[Start of SELECTED PASSAGE]

When is my review coming out?

phrase; A question that no member of the Fanon Review Squad ever likes to hear, especially when he/she is behind schedule and has tons of stuff to do. The phrase is usually brought about by an eager fanon writer who tries to phrase it as politely as possible, despite the fact that it will still tick off the reviewer no matter what. The reviewer may react with poise, at it is indeed his/her fault, or they may throw a tantrum. "Hey, I don't wanna rush you. I know you're super busy and all. And I'm sure something might have come up. And I know it says review dates are subject to change but… When is my review coming out?" "Oh, your review? Well I dunno… MAYBE IT'S JUST HARD TO READ A 27 CHAPTER FANON IN THREE DAYS AND WRITE AN ACCURATE REVIEW WHEN YOUR POWER'S BEEN OUT FOR A WEEK, YOU HAVE EXAMS COMING UP, AND YOUR DOG DIED! Does that answer your question?" "I-" "You what? Stutter! MAYBE THAT'S WHEN YOUR REVIEW'S COMING OUT! BLARGH!" (smashes glass object on ground)

[End of SELECTED PASSAGE]
[Start of SOURCE MATERIAL]

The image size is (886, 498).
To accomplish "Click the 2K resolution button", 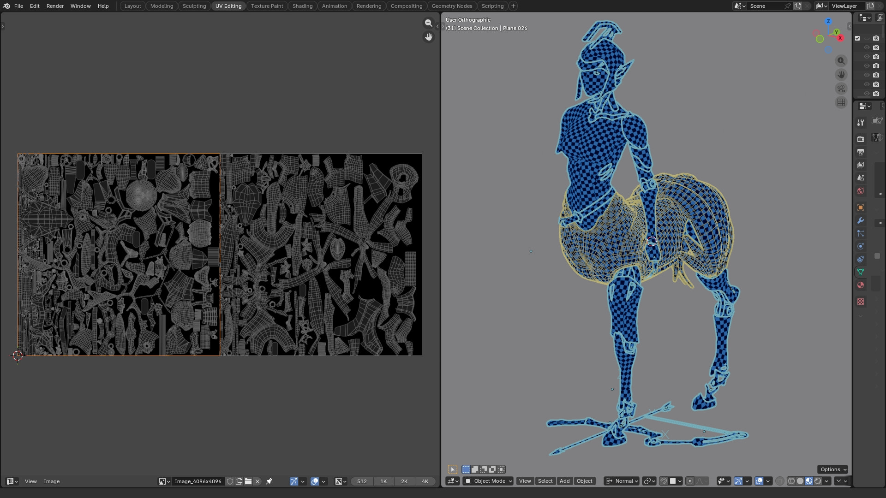I will [x=404, y=481].
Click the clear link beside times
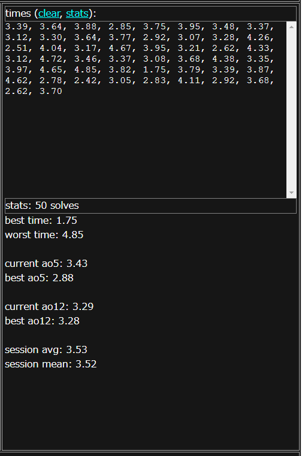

[End of SOURCE MATERIAL]

PROMPT 1:
Answer these questions using the entry on "When is my review coming out?":
(a) Who usually brings about the phrase?
(b) How many chapters long is the fanon the reviewer says is hard to read in three days?
(c) What does the reviewer smash on the ground?
PROMPT 2:
Translate this sentence from the entry on "When is my review coming out?" into Spanish: "The phrase is usually brought about by an eager fanon writer who tries to phrase it as politely as possible, despite the fact that it will still tick off the reviewer no matter what."

COMPLETE ANSWER 1:
(a) An eager fanon writer.
(b) 27 chapters.
(c) A glass object.

COMPLETE ANSWER 2:
La frase suele surgir de un escritor de fanon entusiasta que intenta formularla de la manera más educada posible, a pesar de que de todos modos molestará al crítico pase lo que pase.